3. bbox_transform_inv 根据anchor和偏移量计算proposals

def bbox_transform_inv(boxes, deltas):
""" 根据anchor和偏移量计算proposals"""
    if boxes.shape[0] == 0:
        return np.zeros((0, deltas.shape[1]), dtype=deltas.dtype)

    boxes = boxes.astype(deltas.dtype, copy=False)#转换数据类型,使得二者一致

    #将anchor还原为(x,y,w,h)的格式
    widths = boxes[:, 2] - boxes[:, 0] + 1.0
    heights = boxes[:, 3] - boxes[:, 1] + 1.0
    ctr_x = boxes[:, 0] + 0.5 * widths
    ctr_y = boxes[:, 1] + 0.5 * heights
    #得到(x,y,w,h)方向上的偏移量
    dx = deltas[:, 0::4] #!4表示步长,每隔4个选一个。
    dy = deltas[:, 1::4]
    dw = deltas[:, 2::4]
    dh = deltas[:, 3::4]

    pred_ctr_x = dx * widths[:, np.newaxis] + ctr_x[:, np.newaxis]#np.newaxis,表示将widths增加一维,使得其能够相加
    pred_ctr_y = dy * heights[:, np.newaxis] + ctr_y[:, np.newaxis]
    pred_w = np.exp(dw) * widths[:, np.newaxis]
    pred_h = np.exp(dh) * heights[:, np.newaxis]

    pred_boxes = np.zeros(deltas.shape, dtype=deltas.dtype)
    #最后返回的是左上和右下顶点的坐标[x1,y1,x2,y2]。
    # x1
    pred_boxes[:, 0::4] = pred_ctr_x - 0.5 * pred_w
    # y1
    pred_boxes[:, 1::4] = pred_ctr_y - 0.5 * pred_h
    # x2
    pred_boxes[:, 2::4] = pred_ctr_x + 0.5 * pred_w
    # y2
    pred_boxes[:, 3::4] = pred_ctr_y + 0.5 * pred_h

    return pred_boxes

4. clip_boxes 将proposals的边界限制在图片内
 

# 调用格式 proposals = clip_boxes(proposals, im_info[:2])
def clip_boxes(boxes, im_shape):
    """将proposals的边界限制在图片内"""
    # x1 >= 0
    boxes[:, 0::4] = np.maximum(np.minimum(boxes[:, 0::4], im_shape[1] - 1), 0)
    # y1 >= 0
    boxes[:, 1::4] = np.maximum(np.minimum(boxes[:, 1::4], im_shape[0] - 1), 0)
    # x2 < im_shape[1]
    boxes[:, 2::4] = np.maximum(np.minimum(boxes[:, 2::4], im_shape[1] - 1), 0)
    # y2 < im_shape[0]
    boxes[:, 3::4] = np.maximum(np.minimum(boxes[:, 3::4], im_shape[0] - 1), 0)
    return boxes

5. clip_boxes_batch

def clip_boxes_batch(boxes, im_shape, batch_size):
    """
    Clip boxes to image boundaries.
    """
    num_rois = boxes.size(1)

    boxes[boxes < 0] = 0
    # batch_x = (im_shape[:,0]-1).view(batch_size, 1).expand(batch_size, num_rois)
    # batch_y = (im_shape[:,1]-1).view(batch_size, 1).expand(batch_size, num_rois)

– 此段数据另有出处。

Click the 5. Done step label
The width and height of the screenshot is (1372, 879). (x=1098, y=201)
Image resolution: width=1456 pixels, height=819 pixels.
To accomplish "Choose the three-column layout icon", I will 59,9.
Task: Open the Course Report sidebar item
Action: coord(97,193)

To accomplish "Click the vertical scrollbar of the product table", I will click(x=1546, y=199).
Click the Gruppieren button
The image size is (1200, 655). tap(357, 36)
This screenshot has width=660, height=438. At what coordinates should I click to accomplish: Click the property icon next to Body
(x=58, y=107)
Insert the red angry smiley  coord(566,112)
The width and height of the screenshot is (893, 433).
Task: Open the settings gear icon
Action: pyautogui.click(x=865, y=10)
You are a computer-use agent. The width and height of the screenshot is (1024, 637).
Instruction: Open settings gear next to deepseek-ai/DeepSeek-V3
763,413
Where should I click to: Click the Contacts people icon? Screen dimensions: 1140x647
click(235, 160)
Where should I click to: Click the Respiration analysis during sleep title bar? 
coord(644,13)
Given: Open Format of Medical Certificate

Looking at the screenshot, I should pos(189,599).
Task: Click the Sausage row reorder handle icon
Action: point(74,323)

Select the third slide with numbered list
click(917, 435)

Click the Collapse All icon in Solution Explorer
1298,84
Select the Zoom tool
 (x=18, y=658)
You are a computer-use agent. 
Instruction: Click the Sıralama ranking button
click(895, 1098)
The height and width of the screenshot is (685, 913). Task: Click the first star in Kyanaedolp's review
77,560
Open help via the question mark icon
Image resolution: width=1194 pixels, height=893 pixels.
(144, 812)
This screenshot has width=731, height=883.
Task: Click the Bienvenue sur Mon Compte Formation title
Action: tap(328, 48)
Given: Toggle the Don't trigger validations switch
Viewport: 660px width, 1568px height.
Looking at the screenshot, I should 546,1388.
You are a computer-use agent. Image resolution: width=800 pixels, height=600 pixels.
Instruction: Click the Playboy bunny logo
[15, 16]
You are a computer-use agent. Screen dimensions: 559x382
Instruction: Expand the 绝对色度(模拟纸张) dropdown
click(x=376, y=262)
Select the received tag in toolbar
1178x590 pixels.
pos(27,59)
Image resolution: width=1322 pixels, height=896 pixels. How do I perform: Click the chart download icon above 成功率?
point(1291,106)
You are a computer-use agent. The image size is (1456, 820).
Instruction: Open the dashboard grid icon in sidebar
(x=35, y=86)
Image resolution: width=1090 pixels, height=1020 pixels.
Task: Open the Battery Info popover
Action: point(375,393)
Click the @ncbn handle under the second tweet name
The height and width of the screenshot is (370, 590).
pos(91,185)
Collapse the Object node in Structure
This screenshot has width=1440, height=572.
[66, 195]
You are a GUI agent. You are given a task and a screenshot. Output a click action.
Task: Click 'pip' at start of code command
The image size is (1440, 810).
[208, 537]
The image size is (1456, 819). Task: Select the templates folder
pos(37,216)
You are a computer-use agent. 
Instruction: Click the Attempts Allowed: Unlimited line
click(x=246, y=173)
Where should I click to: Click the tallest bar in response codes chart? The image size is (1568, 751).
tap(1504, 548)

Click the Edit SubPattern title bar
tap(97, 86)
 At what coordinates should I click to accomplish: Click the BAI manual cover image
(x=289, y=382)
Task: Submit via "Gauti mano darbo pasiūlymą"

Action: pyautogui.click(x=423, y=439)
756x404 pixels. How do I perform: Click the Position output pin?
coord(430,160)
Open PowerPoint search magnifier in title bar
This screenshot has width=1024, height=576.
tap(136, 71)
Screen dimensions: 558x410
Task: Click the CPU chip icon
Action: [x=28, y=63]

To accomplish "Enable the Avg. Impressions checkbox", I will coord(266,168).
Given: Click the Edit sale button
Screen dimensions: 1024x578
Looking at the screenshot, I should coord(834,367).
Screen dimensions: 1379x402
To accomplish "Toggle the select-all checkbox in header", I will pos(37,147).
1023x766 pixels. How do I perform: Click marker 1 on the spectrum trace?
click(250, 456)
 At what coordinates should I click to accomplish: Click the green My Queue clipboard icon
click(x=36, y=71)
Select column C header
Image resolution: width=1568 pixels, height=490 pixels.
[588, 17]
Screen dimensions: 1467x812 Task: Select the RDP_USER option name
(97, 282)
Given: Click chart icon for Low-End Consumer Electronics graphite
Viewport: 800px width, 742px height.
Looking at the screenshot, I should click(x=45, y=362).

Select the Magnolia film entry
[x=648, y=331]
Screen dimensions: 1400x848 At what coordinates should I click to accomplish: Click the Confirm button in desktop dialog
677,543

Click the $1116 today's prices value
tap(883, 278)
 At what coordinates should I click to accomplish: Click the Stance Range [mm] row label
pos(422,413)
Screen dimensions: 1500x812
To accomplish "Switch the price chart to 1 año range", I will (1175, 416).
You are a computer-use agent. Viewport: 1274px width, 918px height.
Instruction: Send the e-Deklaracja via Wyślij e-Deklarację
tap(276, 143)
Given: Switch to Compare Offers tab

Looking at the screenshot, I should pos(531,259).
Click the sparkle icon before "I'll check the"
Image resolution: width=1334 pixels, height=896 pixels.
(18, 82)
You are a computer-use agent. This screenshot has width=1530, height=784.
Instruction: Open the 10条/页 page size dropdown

    batch_x = im_shape[:, 1] - 1
    batch_y = im_shape[:, 0] - 1

    boxes[:,:,0][boxes[:,:,0] > batch_x] = batch_x
    boxes[:,:,1][boxes[:,:,1] > batch_y] = batch_y
    boxes[:,:,2][boxes[:,:,2] > batch_x] = batch_x
    boxes[:,:,3][boxes[:,:,3] > batch_y] = batch_y

    return boxes

6. bbox_overlaps

def bbox_overlaps(anchors, gt_boxes):
    """
    anchors: (N, 4) ndarray of float
    gt_boxes: (K, 4) ndarray of float

    overlaps: (N, K) ndarray of overlap between boxes and query_boxes
    """
    N = anchors.size(0)
    K = gt_boxes.size(0)
    #gt_boxes_area (1, K)
    gt_boxes_area = ((gt_boxes[:,2] - gt_boxes[:,0] + 1) *
                (gt_boxes[:,3] - gt_boxes[:,1] + 1)).view(1, K)
    #anchors_area (N, 1)
    anchors_area = ((anchors[:,2] - anchors[:,0] + 1) *
                (anchors[:,3] - anchors[:,1] + 1)).view(N, 1)
    #anchors(N, 4) _>boxes(N, K, 4)
    boxes = anchors.view(N, 1, 4).expand(N, K, 4)
    #gt_boxes: (K, 4) _> query_boxes(N, K, 4)
    query_boxes = gt_boxes.view(1, K, 4).expand(N, K, 4)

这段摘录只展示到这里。